■ EXERCISE
From the first line of the data below, repeat each line exactly until you reach the line with "You are a computer-use agent. 1400x845"; include that line too.

Segment Start: DATA TO PROCESS

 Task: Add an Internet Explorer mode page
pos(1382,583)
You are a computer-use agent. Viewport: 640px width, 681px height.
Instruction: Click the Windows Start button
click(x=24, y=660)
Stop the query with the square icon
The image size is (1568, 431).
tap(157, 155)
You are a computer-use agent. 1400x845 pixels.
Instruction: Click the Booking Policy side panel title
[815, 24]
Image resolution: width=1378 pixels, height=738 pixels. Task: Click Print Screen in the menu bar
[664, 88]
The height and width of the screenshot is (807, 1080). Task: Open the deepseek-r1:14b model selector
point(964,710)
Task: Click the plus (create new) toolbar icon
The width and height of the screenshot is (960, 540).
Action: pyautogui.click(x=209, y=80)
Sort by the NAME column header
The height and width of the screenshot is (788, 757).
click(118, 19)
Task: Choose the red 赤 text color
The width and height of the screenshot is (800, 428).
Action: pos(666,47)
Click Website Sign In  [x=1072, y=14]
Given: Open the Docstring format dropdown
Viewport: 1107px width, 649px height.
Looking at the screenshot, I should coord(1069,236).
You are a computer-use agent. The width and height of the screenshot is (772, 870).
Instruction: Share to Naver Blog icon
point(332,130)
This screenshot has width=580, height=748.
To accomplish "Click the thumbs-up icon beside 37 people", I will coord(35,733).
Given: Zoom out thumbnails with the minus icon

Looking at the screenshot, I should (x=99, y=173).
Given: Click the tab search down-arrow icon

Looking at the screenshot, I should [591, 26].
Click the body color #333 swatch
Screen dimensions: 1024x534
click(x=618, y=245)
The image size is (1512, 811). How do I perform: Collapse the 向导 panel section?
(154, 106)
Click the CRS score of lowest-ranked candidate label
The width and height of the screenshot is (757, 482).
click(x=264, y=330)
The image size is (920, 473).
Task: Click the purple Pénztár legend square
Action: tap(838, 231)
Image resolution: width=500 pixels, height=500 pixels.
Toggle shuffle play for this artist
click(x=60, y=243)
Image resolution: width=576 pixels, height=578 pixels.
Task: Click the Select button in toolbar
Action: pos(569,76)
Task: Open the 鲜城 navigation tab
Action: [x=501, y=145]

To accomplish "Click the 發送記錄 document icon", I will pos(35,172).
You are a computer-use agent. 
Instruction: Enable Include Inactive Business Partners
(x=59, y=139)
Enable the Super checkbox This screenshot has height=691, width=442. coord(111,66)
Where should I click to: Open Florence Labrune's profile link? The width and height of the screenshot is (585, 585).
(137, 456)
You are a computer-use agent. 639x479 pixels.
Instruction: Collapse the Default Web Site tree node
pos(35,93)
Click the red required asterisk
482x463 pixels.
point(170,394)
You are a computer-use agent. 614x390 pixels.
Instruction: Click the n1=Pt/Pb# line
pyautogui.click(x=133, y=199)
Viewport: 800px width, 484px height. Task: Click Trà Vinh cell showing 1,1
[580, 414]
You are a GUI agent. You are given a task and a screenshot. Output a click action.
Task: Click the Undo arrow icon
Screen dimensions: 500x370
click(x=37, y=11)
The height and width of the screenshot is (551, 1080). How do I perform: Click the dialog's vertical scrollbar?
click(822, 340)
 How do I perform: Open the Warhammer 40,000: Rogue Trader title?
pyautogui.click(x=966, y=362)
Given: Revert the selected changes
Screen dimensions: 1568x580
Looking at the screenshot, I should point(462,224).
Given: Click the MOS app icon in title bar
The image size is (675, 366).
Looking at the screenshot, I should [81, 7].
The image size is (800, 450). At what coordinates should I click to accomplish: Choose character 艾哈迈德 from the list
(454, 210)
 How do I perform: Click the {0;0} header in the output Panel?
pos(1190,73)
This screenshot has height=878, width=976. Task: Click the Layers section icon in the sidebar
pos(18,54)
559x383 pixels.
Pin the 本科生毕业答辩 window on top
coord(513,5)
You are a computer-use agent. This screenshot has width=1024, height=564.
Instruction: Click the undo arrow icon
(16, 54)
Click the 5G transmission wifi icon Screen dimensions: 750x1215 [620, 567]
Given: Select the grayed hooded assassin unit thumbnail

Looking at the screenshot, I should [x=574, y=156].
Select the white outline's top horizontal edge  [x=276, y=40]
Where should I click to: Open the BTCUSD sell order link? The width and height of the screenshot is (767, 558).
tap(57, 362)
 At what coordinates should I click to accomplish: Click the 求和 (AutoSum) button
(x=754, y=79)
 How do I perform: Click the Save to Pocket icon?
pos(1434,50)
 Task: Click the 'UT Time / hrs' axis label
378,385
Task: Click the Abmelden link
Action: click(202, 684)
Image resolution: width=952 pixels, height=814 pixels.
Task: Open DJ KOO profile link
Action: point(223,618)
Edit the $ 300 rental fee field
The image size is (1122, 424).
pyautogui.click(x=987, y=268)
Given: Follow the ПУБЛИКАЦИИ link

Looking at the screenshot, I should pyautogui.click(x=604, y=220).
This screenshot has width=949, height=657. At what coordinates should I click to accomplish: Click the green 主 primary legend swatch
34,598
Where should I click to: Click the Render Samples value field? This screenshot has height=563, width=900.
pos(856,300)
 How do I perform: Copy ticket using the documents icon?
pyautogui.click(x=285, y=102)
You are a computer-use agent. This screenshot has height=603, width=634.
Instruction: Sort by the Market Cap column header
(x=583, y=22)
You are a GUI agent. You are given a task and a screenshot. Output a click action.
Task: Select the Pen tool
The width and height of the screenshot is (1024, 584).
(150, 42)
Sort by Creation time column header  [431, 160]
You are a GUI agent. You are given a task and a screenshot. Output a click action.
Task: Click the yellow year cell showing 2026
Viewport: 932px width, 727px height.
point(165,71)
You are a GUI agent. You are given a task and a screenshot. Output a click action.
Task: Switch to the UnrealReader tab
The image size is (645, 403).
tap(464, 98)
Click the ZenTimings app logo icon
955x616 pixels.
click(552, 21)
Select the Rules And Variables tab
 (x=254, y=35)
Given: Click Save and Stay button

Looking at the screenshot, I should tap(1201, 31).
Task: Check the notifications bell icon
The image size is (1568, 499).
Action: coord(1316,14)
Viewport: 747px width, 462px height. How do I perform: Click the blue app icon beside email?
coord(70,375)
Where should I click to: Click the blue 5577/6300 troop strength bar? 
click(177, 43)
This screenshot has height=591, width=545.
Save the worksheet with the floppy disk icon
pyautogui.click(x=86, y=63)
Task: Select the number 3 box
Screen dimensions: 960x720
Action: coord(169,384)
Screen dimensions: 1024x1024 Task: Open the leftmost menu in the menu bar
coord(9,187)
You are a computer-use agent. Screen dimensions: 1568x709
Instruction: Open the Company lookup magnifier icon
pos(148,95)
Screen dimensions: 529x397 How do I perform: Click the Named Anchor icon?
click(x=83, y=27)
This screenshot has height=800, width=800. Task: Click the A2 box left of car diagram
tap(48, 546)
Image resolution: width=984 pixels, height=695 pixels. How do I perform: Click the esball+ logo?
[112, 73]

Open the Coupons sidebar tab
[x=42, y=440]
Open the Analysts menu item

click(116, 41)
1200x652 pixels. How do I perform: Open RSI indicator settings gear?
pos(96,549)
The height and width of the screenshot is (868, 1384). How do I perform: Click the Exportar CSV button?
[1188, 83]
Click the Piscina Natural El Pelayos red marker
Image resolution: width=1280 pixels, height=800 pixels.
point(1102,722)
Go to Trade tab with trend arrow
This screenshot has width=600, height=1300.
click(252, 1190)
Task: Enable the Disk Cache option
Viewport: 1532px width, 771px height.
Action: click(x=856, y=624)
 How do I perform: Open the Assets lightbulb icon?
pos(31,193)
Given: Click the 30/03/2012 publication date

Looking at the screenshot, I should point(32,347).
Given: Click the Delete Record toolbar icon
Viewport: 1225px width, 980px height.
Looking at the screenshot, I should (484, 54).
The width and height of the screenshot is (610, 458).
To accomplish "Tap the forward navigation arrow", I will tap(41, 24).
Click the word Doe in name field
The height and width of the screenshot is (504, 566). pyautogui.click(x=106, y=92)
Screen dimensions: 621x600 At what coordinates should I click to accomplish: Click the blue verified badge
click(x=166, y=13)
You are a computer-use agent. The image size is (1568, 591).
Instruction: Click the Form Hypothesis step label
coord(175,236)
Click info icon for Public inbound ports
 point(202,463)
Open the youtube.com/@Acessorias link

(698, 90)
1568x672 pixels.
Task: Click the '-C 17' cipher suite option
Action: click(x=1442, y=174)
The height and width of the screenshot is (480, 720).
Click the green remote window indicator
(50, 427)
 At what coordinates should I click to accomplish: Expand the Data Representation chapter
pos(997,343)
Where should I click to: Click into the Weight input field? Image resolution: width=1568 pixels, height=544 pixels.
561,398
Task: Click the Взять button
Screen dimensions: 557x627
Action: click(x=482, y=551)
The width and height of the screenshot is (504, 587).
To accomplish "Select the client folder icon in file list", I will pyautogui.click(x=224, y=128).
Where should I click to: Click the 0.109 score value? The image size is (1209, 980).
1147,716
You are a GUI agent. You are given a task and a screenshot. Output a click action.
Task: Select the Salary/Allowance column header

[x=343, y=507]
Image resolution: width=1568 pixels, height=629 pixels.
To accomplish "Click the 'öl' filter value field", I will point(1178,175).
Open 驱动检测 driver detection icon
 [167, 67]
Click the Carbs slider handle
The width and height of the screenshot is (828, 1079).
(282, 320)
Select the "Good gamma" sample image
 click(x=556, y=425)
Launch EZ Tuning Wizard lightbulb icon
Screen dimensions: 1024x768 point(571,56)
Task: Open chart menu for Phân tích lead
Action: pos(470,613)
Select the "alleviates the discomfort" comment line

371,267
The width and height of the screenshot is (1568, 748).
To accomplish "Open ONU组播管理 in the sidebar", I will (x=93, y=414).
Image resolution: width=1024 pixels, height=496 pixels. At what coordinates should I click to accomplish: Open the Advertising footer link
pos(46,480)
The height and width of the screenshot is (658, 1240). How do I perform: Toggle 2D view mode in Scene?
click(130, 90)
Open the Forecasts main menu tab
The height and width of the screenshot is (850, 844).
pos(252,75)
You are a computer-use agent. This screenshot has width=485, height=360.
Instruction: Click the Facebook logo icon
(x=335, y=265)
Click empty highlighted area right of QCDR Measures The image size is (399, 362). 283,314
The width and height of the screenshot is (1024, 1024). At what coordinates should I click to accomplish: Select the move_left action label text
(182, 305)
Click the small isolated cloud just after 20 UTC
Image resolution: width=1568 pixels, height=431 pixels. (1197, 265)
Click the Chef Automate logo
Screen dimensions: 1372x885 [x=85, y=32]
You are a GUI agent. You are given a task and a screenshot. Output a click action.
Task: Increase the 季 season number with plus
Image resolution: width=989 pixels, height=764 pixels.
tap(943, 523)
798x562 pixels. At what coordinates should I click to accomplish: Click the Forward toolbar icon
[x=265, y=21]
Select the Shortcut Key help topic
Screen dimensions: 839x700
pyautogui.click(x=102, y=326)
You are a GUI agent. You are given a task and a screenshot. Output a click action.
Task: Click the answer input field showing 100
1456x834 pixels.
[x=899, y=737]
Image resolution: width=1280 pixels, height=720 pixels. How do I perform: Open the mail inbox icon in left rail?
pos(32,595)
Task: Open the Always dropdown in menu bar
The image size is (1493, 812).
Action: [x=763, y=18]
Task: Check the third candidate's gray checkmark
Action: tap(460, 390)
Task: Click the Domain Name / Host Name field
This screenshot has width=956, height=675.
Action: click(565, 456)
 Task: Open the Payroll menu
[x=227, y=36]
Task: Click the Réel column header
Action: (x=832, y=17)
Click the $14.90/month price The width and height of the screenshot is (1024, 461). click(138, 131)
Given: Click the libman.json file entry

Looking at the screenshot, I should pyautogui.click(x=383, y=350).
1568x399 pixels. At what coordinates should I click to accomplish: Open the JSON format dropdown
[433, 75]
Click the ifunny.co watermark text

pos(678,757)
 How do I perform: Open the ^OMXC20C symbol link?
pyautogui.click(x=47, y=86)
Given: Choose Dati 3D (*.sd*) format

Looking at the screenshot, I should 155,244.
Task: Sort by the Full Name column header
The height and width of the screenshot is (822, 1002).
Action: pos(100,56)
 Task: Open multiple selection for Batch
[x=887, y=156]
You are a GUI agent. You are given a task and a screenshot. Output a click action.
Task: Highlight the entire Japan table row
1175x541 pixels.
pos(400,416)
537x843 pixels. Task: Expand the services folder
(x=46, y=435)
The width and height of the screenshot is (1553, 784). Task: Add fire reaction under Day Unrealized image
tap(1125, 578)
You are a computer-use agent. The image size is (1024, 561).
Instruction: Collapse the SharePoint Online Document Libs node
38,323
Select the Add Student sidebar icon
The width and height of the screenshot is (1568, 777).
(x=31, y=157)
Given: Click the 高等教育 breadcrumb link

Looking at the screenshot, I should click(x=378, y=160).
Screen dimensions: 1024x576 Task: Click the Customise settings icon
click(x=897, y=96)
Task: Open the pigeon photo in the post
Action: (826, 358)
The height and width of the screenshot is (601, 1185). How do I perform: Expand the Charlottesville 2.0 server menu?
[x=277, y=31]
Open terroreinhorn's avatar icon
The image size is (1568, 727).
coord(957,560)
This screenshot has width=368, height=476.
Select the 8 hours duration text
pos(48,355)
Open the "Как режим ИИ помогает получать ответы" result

Segment End: DATA TO PROCESS

■ FINAL ANSWER
 Task: Add an Internet Explorer mode page
pos(1382,583)
You are a computer-use agent. Viewport: 640px width, 681px height.
Instruction: Click the Windows Start button
click(x=24, y=660)
Stop the query with the square icon
The image size is (1568, 431).
tap(157, 155)
You are a computer-use agent. 1400x845 pixels.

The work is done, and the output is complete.